For a detailed look at OpenAI’s o3 and o4‑mini models and their autonomous tool capabilities, check out this analysis of whether they’re truly must-have additions to your AI toolkit.
Key Considerations for Model Selection
When choosing from OpenAI’s lineup, keep these factors in mind:
Match Task to Reasoning Depth vs. Latency vs. Multimodal Need
Different models optimize for different priorities. For example, the o‑series prioritizes reasoning depth, GPT‑4o focuses on multimodal capabilities and low latency, while GPT‑4.1 excels with long-form content and code. Aligning your model choice with your specific task requirements will yield the best results.
Budget Considerations
For high-volume applications, the mini variants like GPT‑4o‑mini and GPT‑4.1‑nano can provide substantial cost savings. The price differential becomes particularly significant at scale, so carefully assess your expected usage patterns before committing to a specific model.
Tool Stack Requirements
Only the o‑series models provide direct access to web browsing and Python execution within their chain‑of‑thought processes. If your application requires these capabilities, you’ll need to use one of these models despite their higher costs.
Migration Timeline
Be aware that GPT‑4 is scheduled to sunset on April 30, 2025. If you’re still using this model in your applications, now is the time to migrate to one of the newer options. This sunset deadline means testing alternatives sooner rather than later is essential to ensure a smooth transition.
If you’d like a detailed comparison between GPT‑4.1 and other models, I’ve published hands-on test results comparing GPT‑4.1 against Claude 3.7 Sonnet.
Making Sense of OpenAI’s Naming Strategy
The confusion surrounding OpenAI’s model naming isn’t accidental – it reflects the company’s rapid development pace and somewhat disjointed product strategy. While the technical capabilities continue to advance impressively, the naming and positioning of these models create unnecessary complexity for users.
The split between the GPT‑4.1, GPT‑4o, and o‑series families doesn’t always make intuitive sense, and the addition of “mini” and “nano” variants further complicates the decision-making process. This fragmentation can lead to analysis paralysis, where users spend excessive time trying to determine which model best suits their needs.
For a broader perspective on whether OpenAI’s expanding model lineup is actually beneficial, see my thoughts on whether more options are actually better in the AI model space.
Looking Forward
OpenAI’s model lineup will continue to change as new research breakthroughs occur and competitive pressures mount. The current three-family structure may not persist long-term, but understanding the core differences and use cases for each model type will help you navigate future changes.
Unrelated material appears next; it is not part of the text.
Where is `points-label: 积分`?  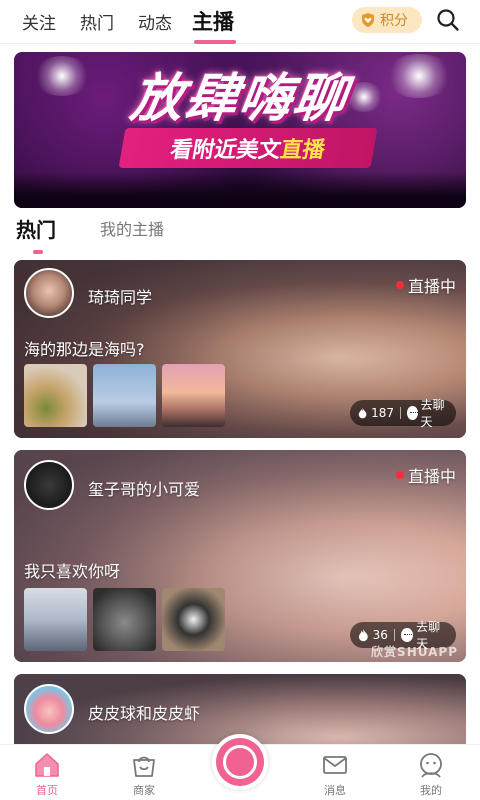 points-label: 积分 is located at coordinates (394, 21).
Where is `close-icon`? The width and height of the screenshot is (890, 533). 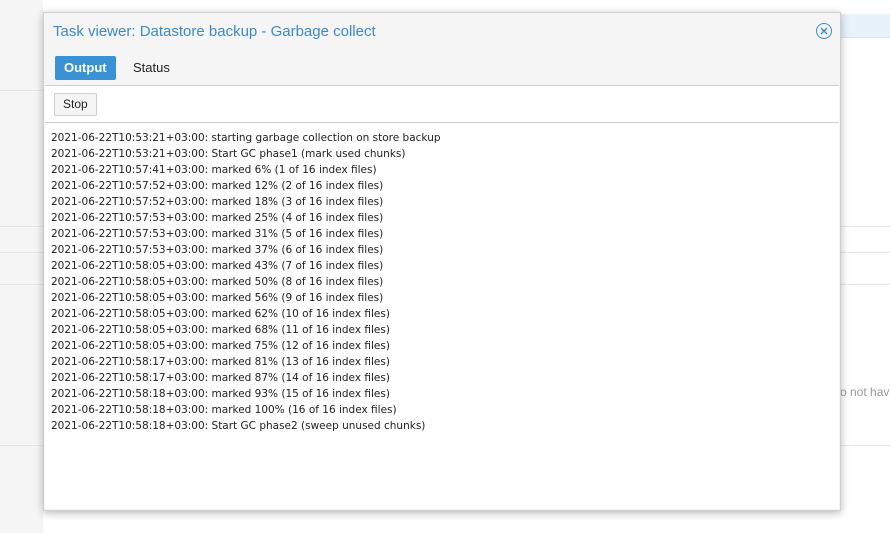 close-icon is located at coordinates (824, 31).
The migration away from GPT‑4 signals that OpenAI is willing to sunset older models rather than maintain backward compatibility indefinitely. This approach keeps their offerings more current but requires users to actively manage their model dependencies.
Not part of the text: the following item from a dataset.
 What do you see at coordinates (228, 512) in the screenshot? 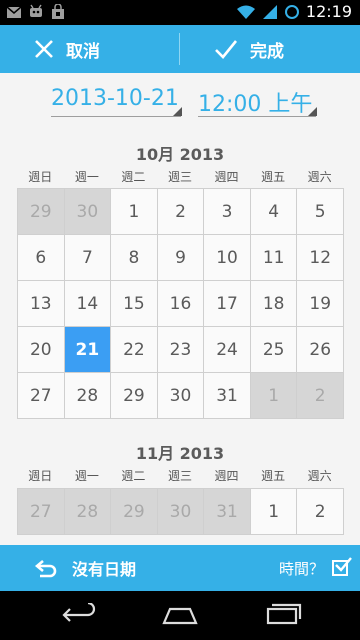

As we move forward, expect to see continued specialization in model capabilities, with more task-specific variants likely to emerge. This trend toward specialization means the days of a single “best” model for all applications are effectively over.
Conclusion
OpenAI’s current model lineup might seem confusing at first glance, but breaking it down into the three main families – GPT‑4.1, GPT‑4o, and the o‑series – helps clarify the landscape. Each family serves different needs, from code generation to multimodal tasks to autonomous tool use.
The pricing structure provides clear guidance on budget considerations, with mini and nano variants offering substantial cost savings for many applications. Understanding the competitive landscape also opens up possibilities beyond the OpenAI ecosystem.
By matching your specific task requirements to the appropriate model family and considering factors like budget, tool needs, and migration timelines, you can navigate OpenAI’s complex model ecosystem more effectively. The days of a one-size-fits-all AI model are behind us – embracing the specialized nature of these tools is key to maximizing their value for your specific applications.